Circadian rhythmicity mediated by temporal regulation of the activity of p38 MAPK.

Circadian clocks are composed of central oscillators, input pathways that transduce external information to the oscillators, and output pathways that allow the oscillators to temporally regulate cellular processes. Little is known about the output pathways. In this study, we show that the Neurospora crassa osmosensing MAPK pathway, essential for osmotic stress responses, is a circadian output pathway that regulates daily rhythms in the expression of downstream genes. Rhythmic activation of the highly conserved stress-activated p38-type MAPK [Osmotically Sensitive-2 (OS-2)] by the N. crassa circadian clock allows anticipation and preparation for hyperosmotic stress and desiccation that begin at sunrise. These results suggest a conserved role for MAPK pathways in circadian rhythmicity.

Diverse roles for MAPK signaling in circadian clocks.

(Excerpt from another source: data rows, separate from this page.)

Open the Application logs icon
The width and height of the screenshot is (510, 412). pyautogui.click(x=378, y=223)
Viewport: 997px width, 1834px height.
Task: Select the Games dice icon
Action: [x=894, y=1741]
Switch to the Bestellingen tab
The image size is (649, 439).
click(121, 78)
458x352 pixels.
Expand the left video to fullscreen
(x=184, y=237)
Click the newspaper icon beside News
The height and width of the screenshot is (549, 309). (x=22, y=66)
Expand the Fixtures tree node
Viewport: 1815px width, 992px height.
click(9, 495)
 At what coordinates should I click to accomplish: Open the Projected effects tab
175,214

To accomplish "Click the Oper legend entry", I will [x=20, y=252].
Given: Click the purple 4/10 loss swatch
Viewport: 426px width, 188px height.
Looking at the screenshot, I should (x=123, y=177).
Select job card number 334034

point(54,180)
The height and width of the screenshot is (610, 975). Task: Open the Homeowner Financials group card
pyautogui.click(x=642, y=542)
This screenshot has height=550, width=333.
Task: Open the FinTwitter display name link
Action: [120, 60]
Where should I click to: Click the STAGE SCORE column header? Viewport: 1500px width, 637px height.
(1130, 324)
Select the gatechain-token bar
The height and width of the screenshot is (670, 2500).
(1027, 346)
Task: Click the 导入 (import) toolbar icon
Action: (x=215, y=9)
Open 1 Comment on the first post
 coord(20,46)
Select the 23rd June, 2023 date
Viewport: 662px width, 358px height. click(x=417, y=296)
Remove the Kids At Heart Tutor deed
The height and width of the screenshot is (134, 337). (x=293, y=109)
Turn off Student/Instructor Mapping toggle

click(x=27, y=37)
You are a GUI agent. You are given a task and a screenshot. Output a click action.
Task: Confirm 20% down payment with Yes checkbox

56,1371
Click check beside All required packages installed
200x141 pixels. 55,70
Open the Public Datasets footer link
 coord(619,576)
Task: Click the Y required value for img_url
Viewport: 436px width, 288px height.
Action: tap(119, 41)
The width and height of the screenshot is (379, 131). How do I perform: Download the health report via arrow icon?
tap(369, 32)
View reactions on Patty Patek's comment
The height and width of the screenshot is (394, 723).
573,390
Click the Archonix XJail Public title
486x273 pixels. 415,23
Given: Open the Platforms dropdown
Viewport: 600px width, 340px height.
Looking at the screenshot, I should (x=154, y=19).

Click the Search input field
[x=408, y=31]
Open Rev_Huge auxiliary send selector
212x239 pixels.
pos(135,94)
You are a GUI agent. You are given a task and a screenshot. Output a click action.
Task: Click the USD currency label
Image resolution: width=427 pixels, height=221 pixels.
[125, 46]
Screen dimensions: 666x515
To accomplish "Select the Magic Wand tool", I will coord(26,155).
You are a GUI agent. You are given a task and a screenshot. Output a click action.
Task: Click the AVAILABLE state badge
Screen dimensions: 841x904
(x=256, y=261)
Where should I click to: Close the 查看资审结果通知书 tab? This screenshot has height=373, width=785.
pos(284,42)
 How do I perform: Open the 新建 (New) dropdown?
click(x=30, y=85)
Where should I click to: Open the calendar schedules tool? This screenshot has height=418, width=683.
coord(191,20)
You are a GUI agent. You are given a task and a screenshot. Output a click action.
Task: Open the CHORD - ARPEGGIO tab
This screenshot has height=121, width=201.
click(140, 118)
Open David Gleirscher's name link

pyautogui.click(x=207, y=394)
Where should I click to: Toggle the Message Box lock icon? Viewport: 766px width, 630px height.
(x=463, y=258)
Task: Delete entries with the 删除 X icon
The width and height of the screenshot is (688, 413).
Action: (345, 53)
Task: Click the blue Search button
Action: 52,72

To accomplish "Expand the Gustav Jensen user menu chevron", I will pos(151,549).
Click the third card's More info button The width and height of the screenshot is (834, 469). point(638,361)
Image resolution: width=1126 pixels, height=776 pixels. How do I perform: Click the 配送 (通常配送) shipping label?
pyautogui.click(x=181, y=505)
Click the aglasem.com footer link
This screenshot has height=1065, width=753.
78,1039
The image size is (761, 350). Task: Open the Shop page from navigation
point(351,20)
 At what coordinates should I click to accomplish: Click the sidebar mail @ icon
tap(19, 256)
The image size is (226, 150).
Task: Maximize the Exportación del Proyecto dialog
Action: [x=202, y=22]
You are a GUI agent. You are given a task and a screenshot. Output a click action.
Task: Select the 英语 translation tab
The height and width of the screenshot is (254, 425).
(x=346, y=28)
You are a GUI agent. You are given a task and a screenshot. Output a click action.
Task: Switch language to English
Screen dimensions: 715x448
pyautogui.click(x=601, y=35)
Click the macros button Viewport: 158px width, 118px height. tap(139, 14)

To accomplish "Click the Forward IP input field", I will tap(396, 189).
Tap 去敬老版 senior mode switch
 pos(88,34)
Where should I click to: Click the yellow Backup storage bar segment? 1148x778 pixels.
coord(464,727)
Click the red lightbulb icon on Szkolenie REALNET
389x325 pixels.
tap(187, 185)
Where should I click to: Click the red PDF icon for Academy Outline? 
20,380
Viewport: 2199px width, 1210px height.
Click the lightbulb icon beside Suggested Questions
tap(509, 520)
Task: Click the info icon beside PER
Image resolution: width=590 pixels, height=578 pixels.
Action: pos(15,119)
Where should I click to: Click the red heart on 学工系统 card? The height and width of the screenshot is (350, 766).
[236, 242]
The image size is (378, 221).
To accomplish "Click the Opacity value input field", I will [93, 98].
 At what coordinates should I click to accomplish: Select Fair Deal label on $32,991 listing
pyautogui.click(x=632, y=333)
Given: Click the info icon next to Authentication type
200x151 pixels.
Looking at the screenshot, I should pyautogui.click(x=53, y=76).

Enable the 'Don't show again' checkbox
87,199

The mitogen-activated protein kinase (MAPK) family of genes aids cells in sensing both extracellular and intracellular stimuli, and emerging data indicate that MAPKs have fundamental, yet diverse, roles in the circadian biological clock. In the mammalian suprachiasmatic nucleus (SCN), MAPK pathways can function as inputs allowing the endogenous clock to entrain to 24h environmental cycles. MAPKs can also interact physically and/or genetically with components of the molecular circadian oscillator, implying that MAPKs can affect the cycling of the clock. Finally, circadian rhythms in MAPK pathway activation exist in many different tissue types and in model organisms, providing a mechanism to coordinately control the expression tissue-specific target genes at the proper time of day. As such, it should probably not come as a surprise that MAPK signaling pathways and circadian clocks affect similar biological processes and defects in either pathway lead to many of the same types of human diseases, highlighting the need to better define the mechanisms that link these two fundamental pathways together.

Direct transcriptional control of a p38 MAPK pathway by the circadian clock in Neurospora crassa.

MAPK signal transduction pathways are important regulators of stress responses, cellular growth, and differentiation. In Neurospora, the circadian clock controls rhythms in phosphorylation of the p38-like MAPK (OS-2); however, the mechanism for this regulation is not known. We show that the WCC, a transcription factor and clock component, binds to the os-4 MAPKKK promoter in response to light and rhythmically in constant darkness, peaking in the subjective morning. Deletion of the WCC binding sites in the os-4 promoter disrupts both os-4 mRNA and OS-2 phosphorylation rhythms. The clock also indirectly regulates rhythmic expression of the histidyl-phosphotransferase gene, hpt-1, which peaks in the evening. Anti-phase expression of positive (OS-4) and negative (HPT-1) MAPK pathway regulators likely coordinate to enhance rhythmic MAPK activation to prepare cells to respond to osmotic stress during the day in the natural environment. Consistent with this idea, we show that wild type cells have a clock-dependent morning kinetic advantage in glycerol accumulation after salt stress as compared to evening treatment. Thus, circadian transcriptional control of MAPK pathway components leads to striking time-of-day-specific effects on the signaling status and physiological response of the pathway.